Thursday 26 March 2015

TRADISI SEJARAH MASYARAKAT INDONESIA DI MASA PRASEJARAH

TRADISI SEJARAH MASYARAKAT INDONESIA
DI MASA PRASEJARAH

Kehidupan masyarakat Indonesia sebelum mengenal tulisan disebut juga dengan kehidupan masyarakat Indonesia zaman prasejarah. Zaman prasejarah berlangsung sejak manusia ada sampai manusia mengenal tulisan. Zaman ini merupakan suatu zaman yang amat panjang dalam sejarah kehidupan manusia.
Manusia yang hidup pada zaman prasejarah belum mengenal tulisan. Akibatnya, generasi selanjutnya serta para peneliti tidak mungkin mengharapkan adanya bukti-bukti tertulis mengenai kehidupan mereka. Mereka hanya meninggalkan benda-benda kebudayaan. Melalui benda-benda ini, para ahli meneliti kehidupan mereka. Para ahli, misalnya, mencoba mengamati secara seksama benda-benda kebudayaan dengan cara merekonstruksikannya. Kemudian dibuat penafsiran atau perkiraan tentang kehidupan pada masa itu. Meski demikian, situasi dan kehidupan macam apa yang sesungguhnya terjadi tetap tidak tersingkap secara penuh. Namun bukan berarti bahwa para ahli tidak memberikan sumbangan apa-apa. Bagaimanapun juga, mereka telah berusaha agar hasil penelitiannya bisa sedekat mungkin menggambarkan kehidupan manusia pada masa itu.

1.      Cara Masyarakat Mewariskan Masa Lalu
Presiden pertama Republik Indonesia, Ir. Soekarno pernah menyatakan “jangan sekali-kali meninggalkan sejarah”. Pernyataan ini ingin menekankan pentingnya sejarah atau masa lalu bangsa Indonesia. Pentingnya masa lalu atau sejarah tidak hanya mengacu pada kehidupan berbangsa saja. Masing-masing orang atau kelompok, atau suku bangsa juga tidak boleh meninggalkan masa lalunya baik masa lalu yang kurang menyenangkan maupun masa lalu yang menggembirakan. Menurut ilmu psikologi masa lalu tidak boleh dilupakan, melainkan diolah, dievaluasi yang hasilnya berupa rekonsiliasi, atau perdamaian, baik perdamaian dengan diri sendiri, perdamaian dalam hidup berkelompok. Masa lalu merupakan kekayaan dan pedoman yang sungguh berharga untuk hidup pada masa kini dan masa yang akan datang.
Secara khusus dalam kehidupan bersama sebagai bangsa, ada dua aspek utama dari peninggalan masa lalu, yang pertama bersifat material, misalnya benda-benda kebudayaan. Kedua, peninggalan masa lalu yang bersifat nonmaterial misalnya pandangan atau falsafah hidup, cita-cita, etos, nilai, norma, dan lain-lain. Kedua aspek ini tidak bisa dipisah-pisahkan. Benda-benda material yang diciptakan merupakan cerminan atau pantulan konkrit dari pandangan, etos, atau cita-cita hidup suatu bangsa. Dengan kata lain, apa yang dihasilkan merupakan wujud dari apa yang dipikirkan. Setiap bangsa mempunyai caranya sendiri-sendiri untuk membuat dua aspek kebudayaan ini tidak dilupakan. Istilah yang sering digunakan untuk menjelaskan pewarisan kebudayaan dari satu generasi ke generasi disebut sosialisasi.

===

SOAL LATIHAN:
A – Apakah pernyataan berikut sesuai dengan teks tentang tradisi sejarah masyarakat Indonesia di masa prasejarah? Jawab ya atau tidak untuk setiap pernyataan, lalu kutip kata-kata teks yang menjadi dasarnya.
(i) Manusia zaman prasejarah meninggalkan bukti-bukti tertulis tentang kehidupan mereka.
(ii) Aspek material dan nonmaterial dari peninggalan masa lalu tidak bisa dipisahkan.
(iii) Pewarisan kebudayaan dari satu generasi ke generasi disebut rekonsiliasi.
B – Salin persis bagian teks tentang tradisi sejarah masyarakat Indonesia di masa prasejarah yang diawali kata-kata "1.      Cara Masyarakat" dan diakhiri dengan "yang akan datang.".
Materi di bawah ini tidak dipakai dalam latihan ini.

MATERI YANG DIBERIKAN:

===

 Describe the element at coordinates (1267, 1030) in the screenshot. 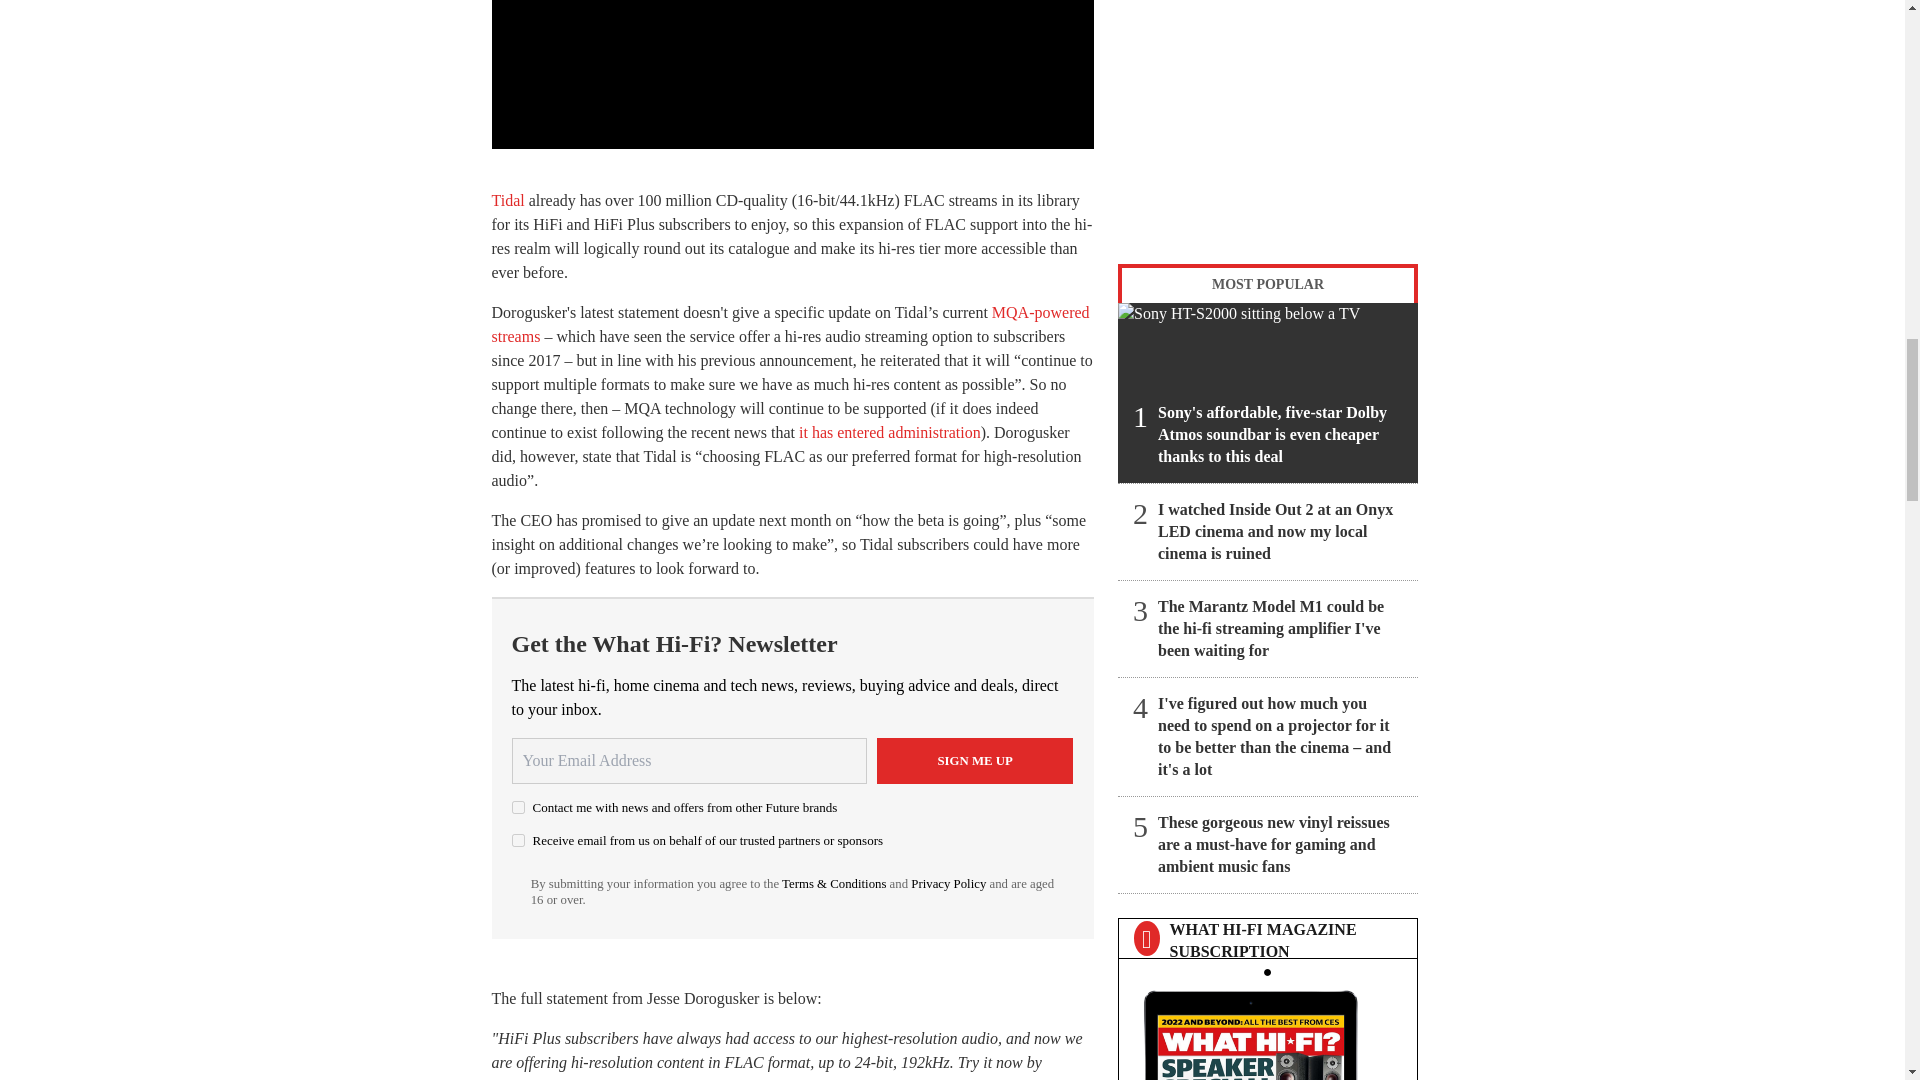

I see `What Hi-Fi Magazine...` at that location.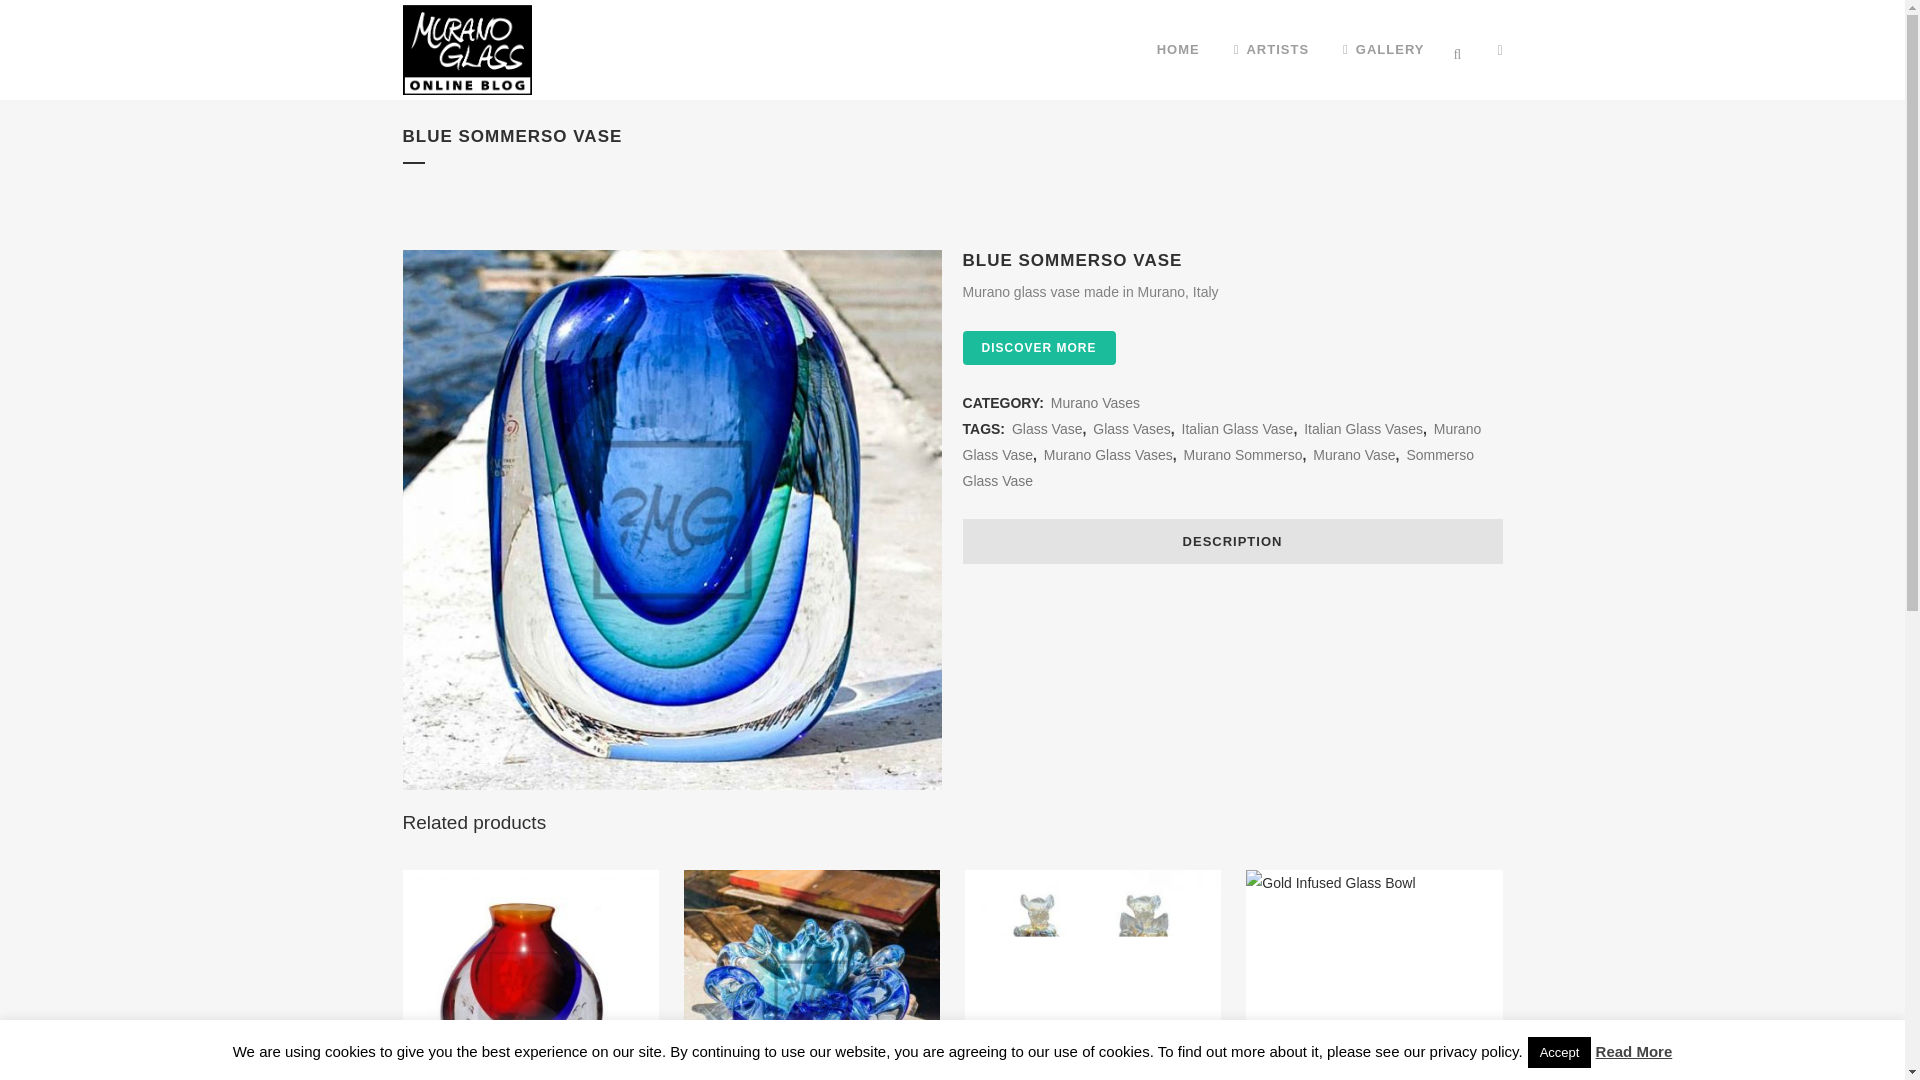 This screenshot has width=1920, height=1080. I want to click on Murano Vases, so click(1095, 403).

===

JAWABAN LATIHAN:
A –
(i) Tidak: "Manusia yang hidup pada zaman prasejarah belum mengenal tulisan."
(ii) Ya: "Kedua aspek ini tidak bisa dipisah-pisahkan."
(iii) Tidak: "Istilah yang sering digunakan untuk menjelaskan pewarisan kebudayaan dari satu generasi ke generasi disebut sosialisasi."

B –
1.      Cara Masyarakat Mewariskan Masa Lalu
Presiden pertama Republik Indonesia, Ir. Soekarno pernah menyatakan “jangan sekali-kali meninggalkan sejarah”. Pernyataan ini ingin menekankan pentingnya sejarah atau masa lalu bangsa Indonesia. Pentingnya masa lalu atau sejarah tidak hanya mengacu pada kehidupan berbangsa saja. Masing-masing orang atau kelompok, atau suku bangsa juga tidak boleh meninggalkan masa lalunya baik masa lalu yang kurang menyenangkan maupun masa lalu yang menggembirakan. Menurut ilmu psikologi masa lalu tidak boleh dilupakan, melainkan diolah, dievaluasi yang hasilnya berupa rekonsiliasi, atau perdamaian, baik perdamaian dengan diri sendiri, perdamaian dalam hidup berkelompok. Masa lalu merupakan kekayaan dan pedoman yang sungguh berharga untuk hidup pada masa kini dan masa yang akan datang.